Stated goal →
Copy every line below word for word, but leave the pictures out.

▽

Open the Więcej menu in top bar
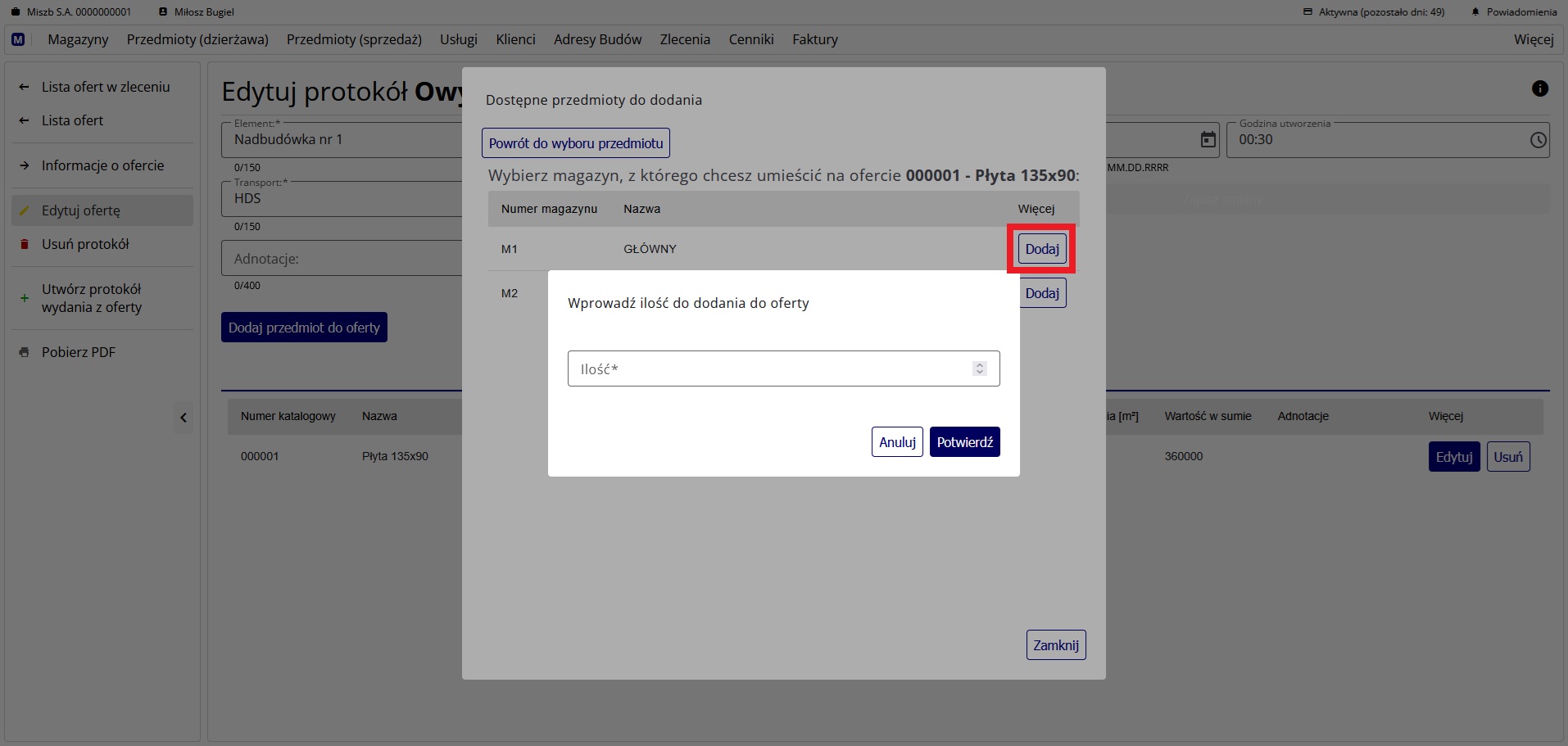This screenshot has width=1568, height=746. pos(1533,39)
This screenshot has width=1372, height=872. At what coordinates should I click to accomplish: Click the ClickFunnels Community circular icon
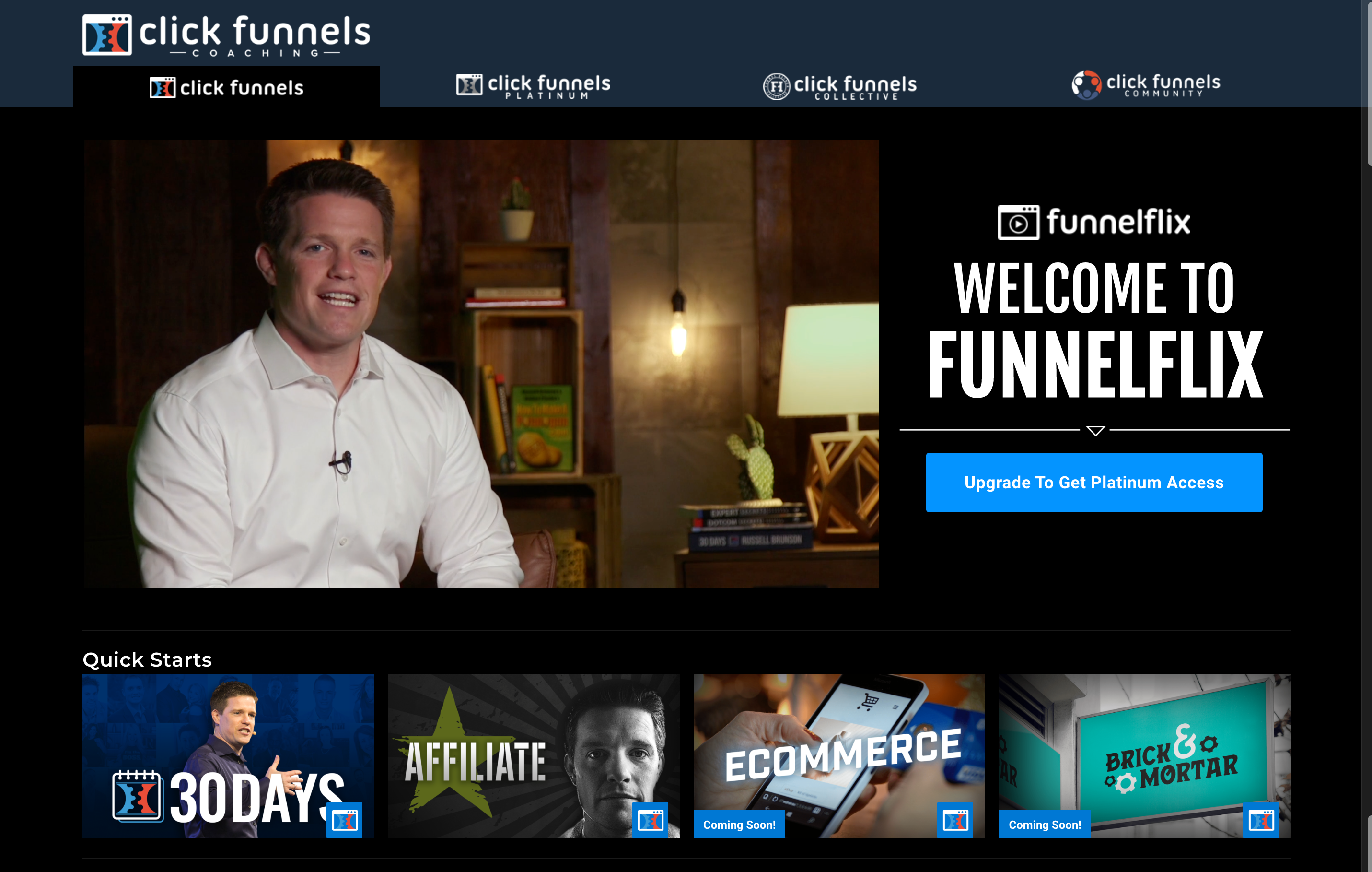click(1086, 85)
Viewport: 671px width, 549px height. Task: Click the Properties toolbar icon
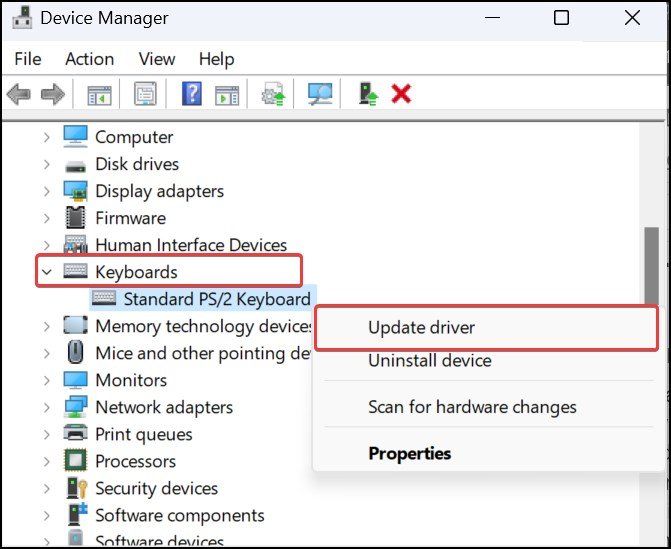[146, 94]
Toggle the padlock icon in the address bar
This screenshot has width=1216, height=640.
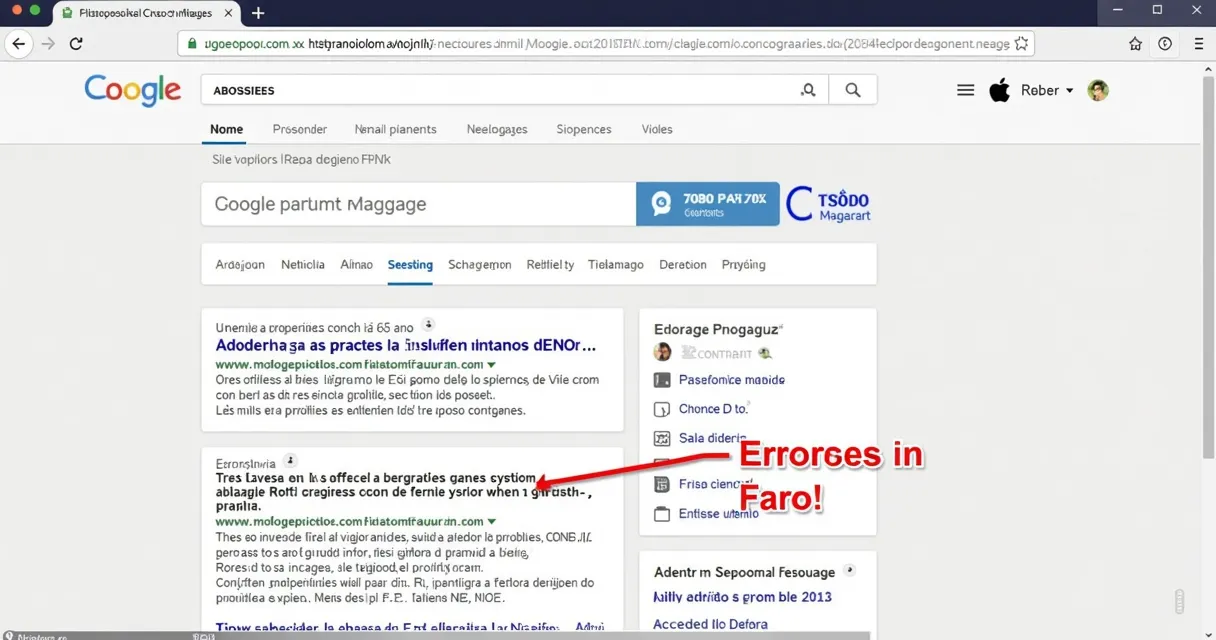point(190,44)
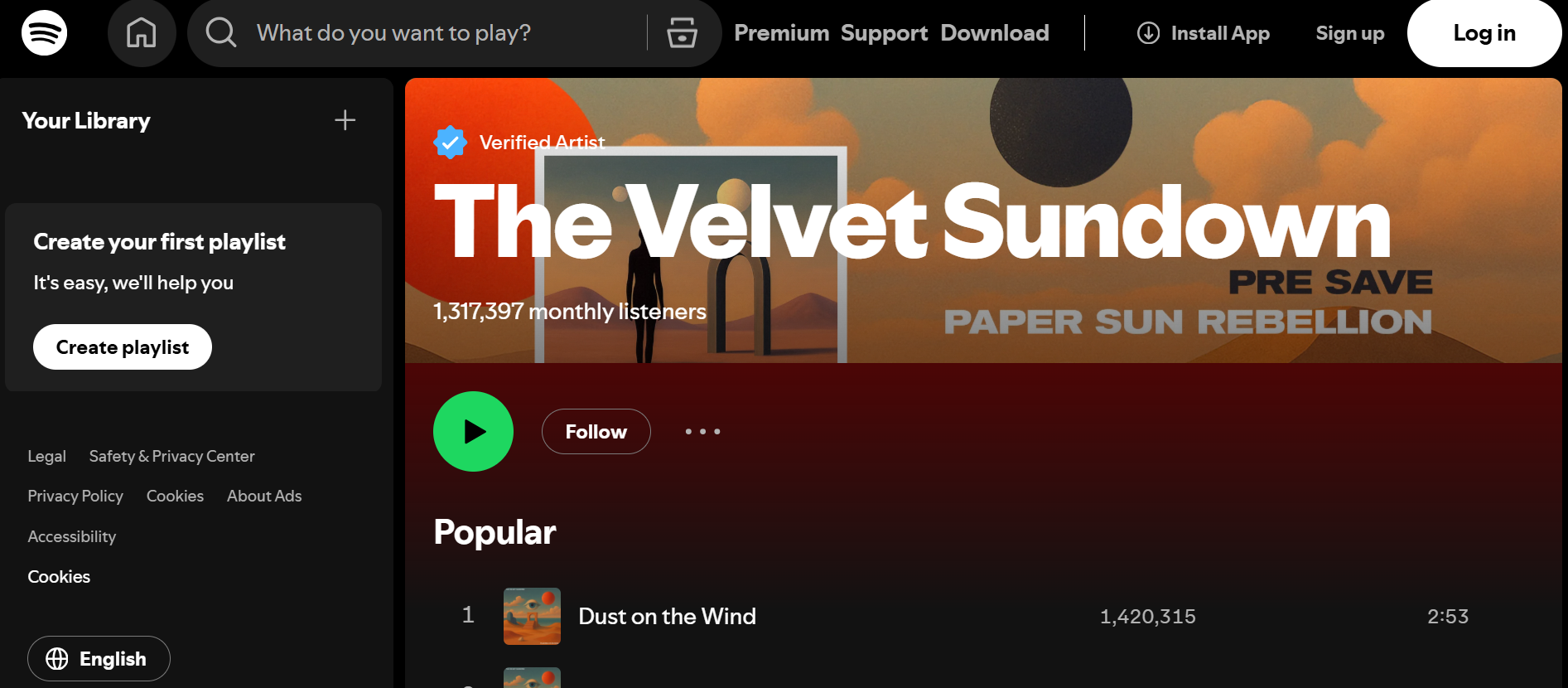Open the Browse icon in the search bar
This screenshot has width=1568, height=688.
[682, 33]
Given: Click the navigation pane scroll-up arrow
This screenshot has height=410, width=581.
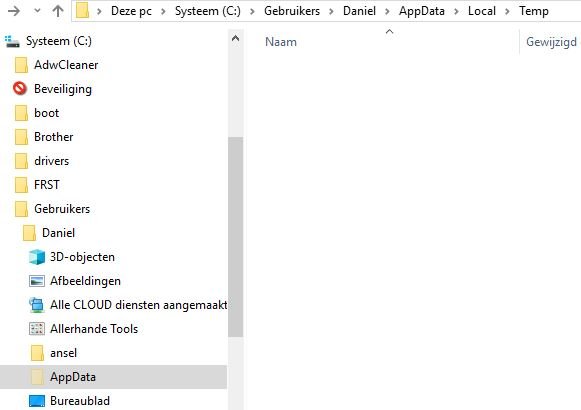Looking at the screenshot, I should [235, 38].
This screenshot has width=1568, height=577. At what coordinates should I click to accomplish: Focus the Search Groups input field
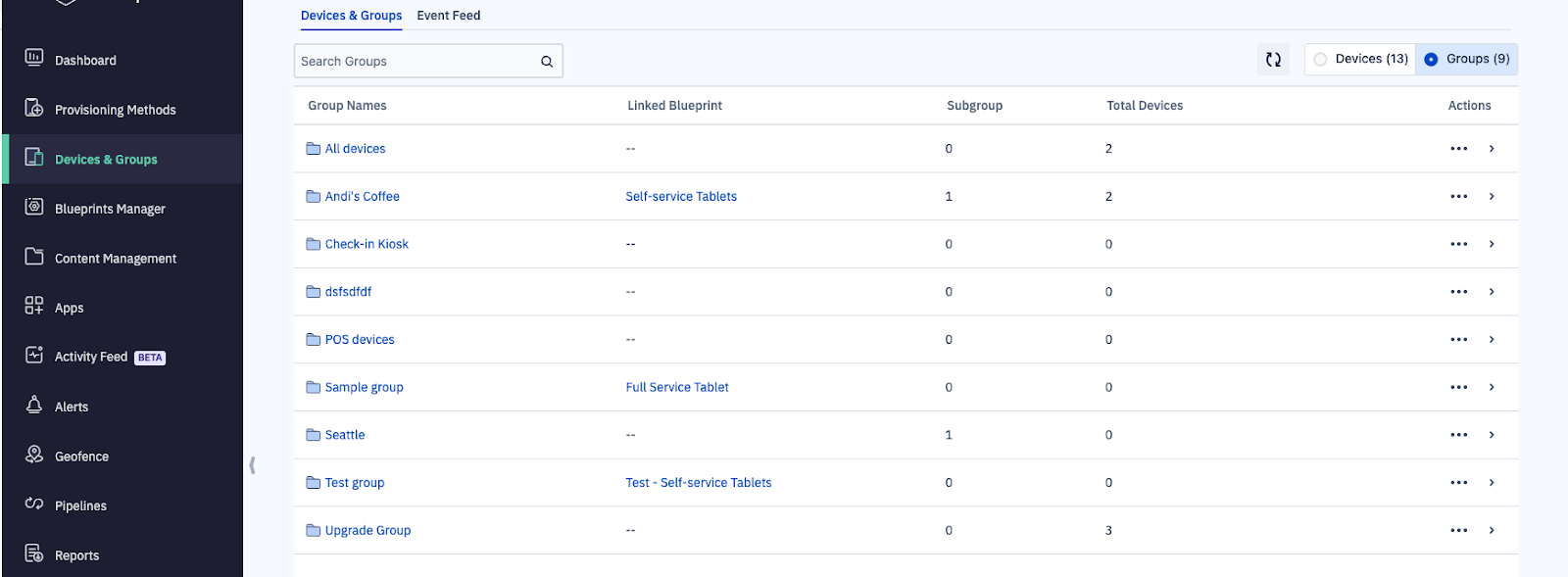416,62
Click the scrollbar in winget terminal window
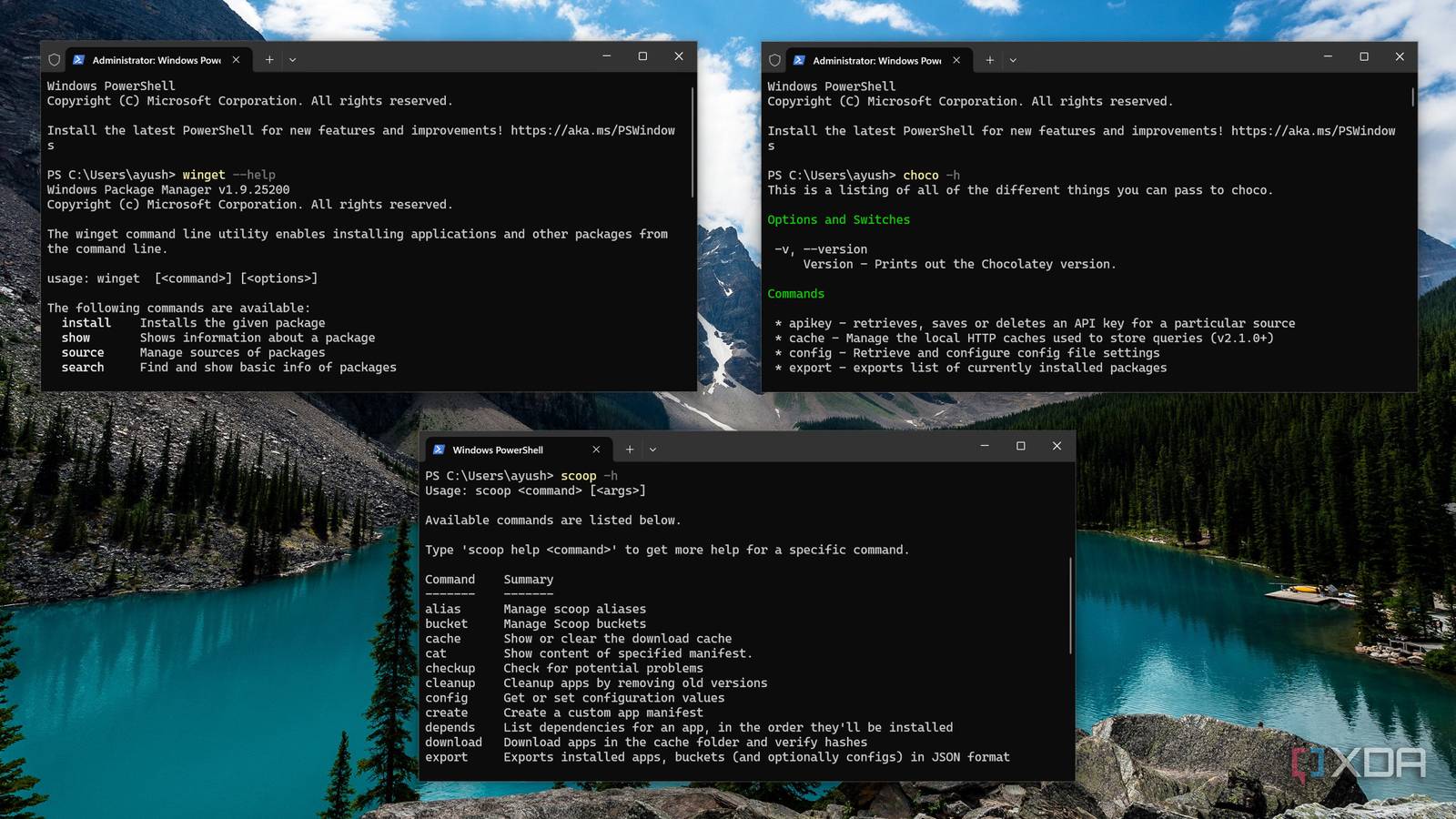The image size is (1456, 819). point(693,142)
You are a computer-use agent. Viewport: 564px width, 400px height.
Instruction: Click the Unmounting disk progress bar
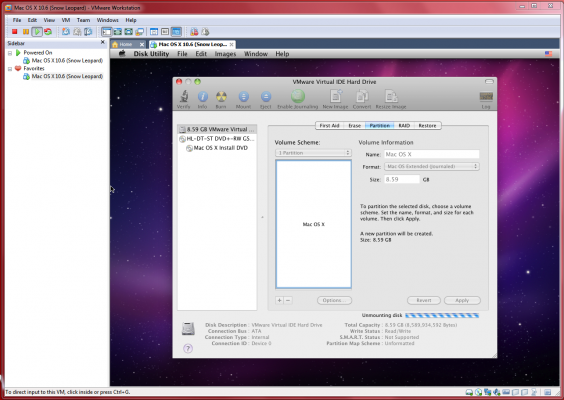(442, 315)
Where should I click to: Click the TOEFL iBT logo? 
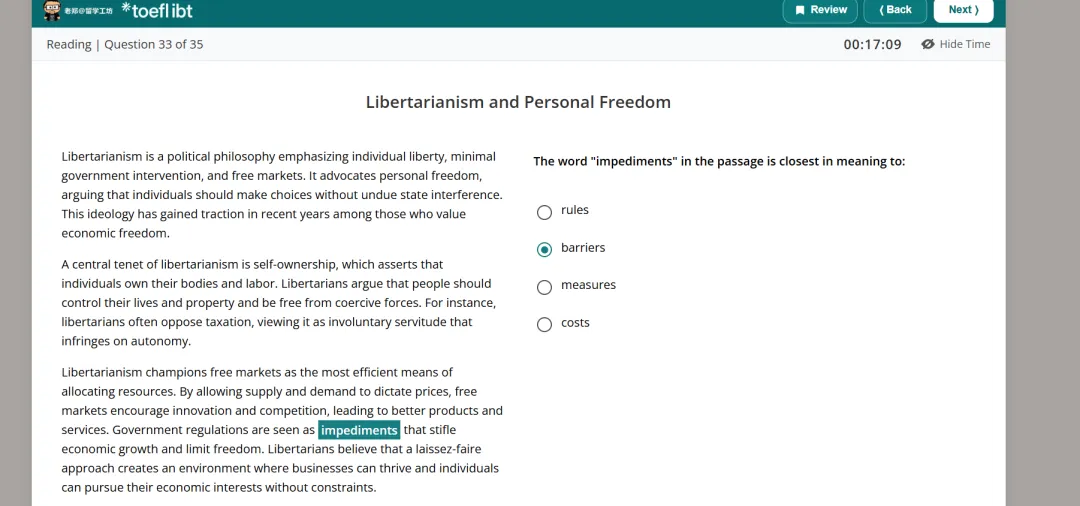click(157, 10)
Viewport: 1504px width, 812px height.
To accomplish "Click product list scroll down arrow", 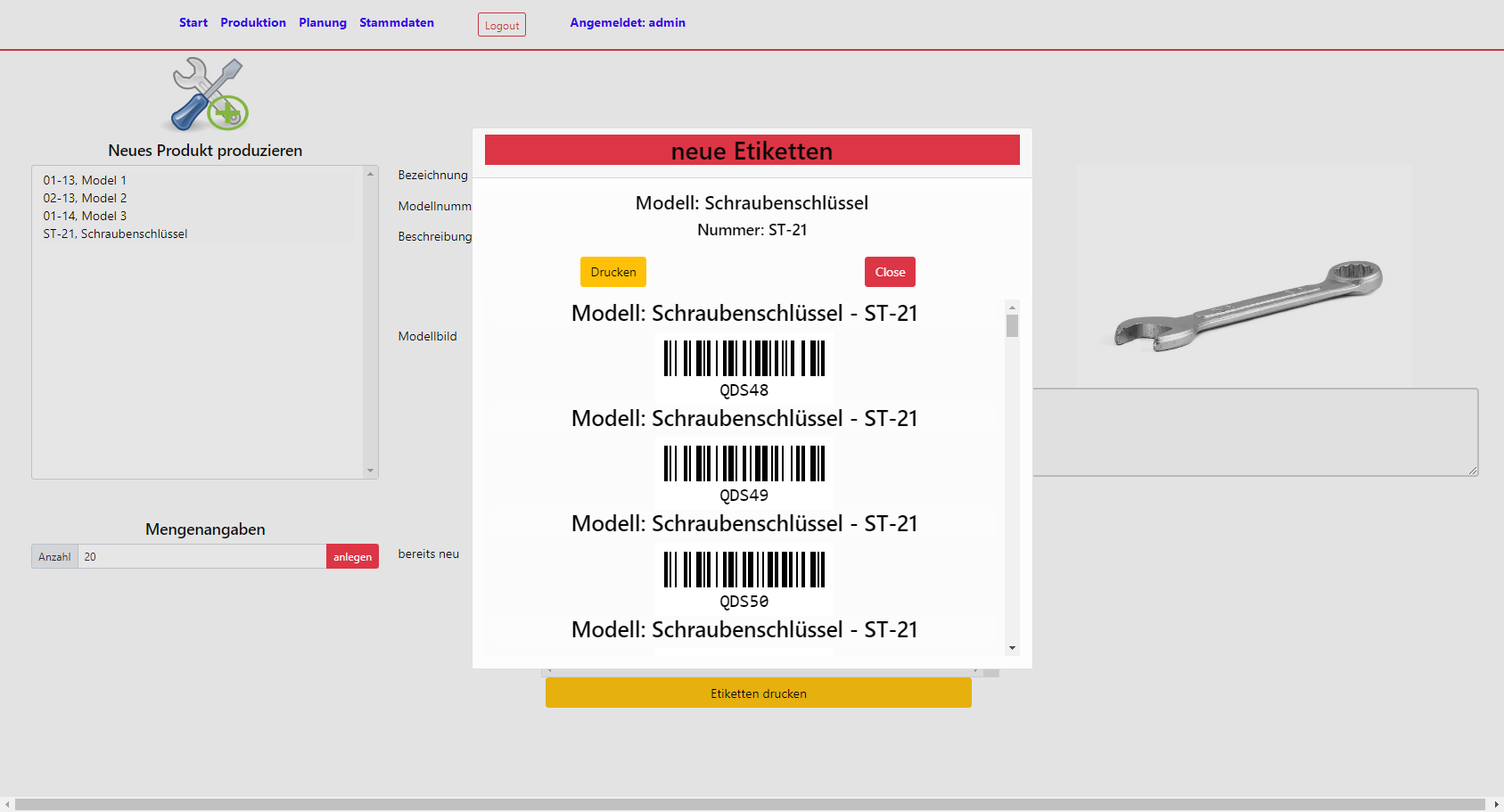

△

Final answer →
Open the Więcej menu in top bar
This screenshot has width=1568, height=746. pos(1533,39)
This screenshot has width=1372, height=872. At what coordinates should I click to accomplish: Click the ClickFunnels Community circular icon
click(1086, 85)
Viewport: 671px width, 549px height. Task: Click the Properties toolbar icon
[146, 94]
Toggle the padlock icon in the address bar
This screenshot has width=1216, height=640.
point(190,44)
Open the Browse icon in the search bar
This screenshot has width=1568, height=688.
[682, 33]
Given: Click the navigation pane scroll-up arrow
This screenshot has height=410, width=581.
Looking at the screenshot, I should [235, 38].
This screenshot has width=1568, height=577. At what coordinates should I click to accomplish: Focus the Search Groups input field
416,62
Click the scrollbar in winget terminal window
The image size is (1456, 819). point(693,142)
You are a computer-use agent. Viewport: 564px width, 400px height.
Instruction: Click the Unmounting disk progress bar
(442, 315)
Where should I click to: Click the TOEFL iBT logo? 
click(157, 10)
Viewport: 1504px width, 812px height.
To accomplish "Click product list scroll down arrow", 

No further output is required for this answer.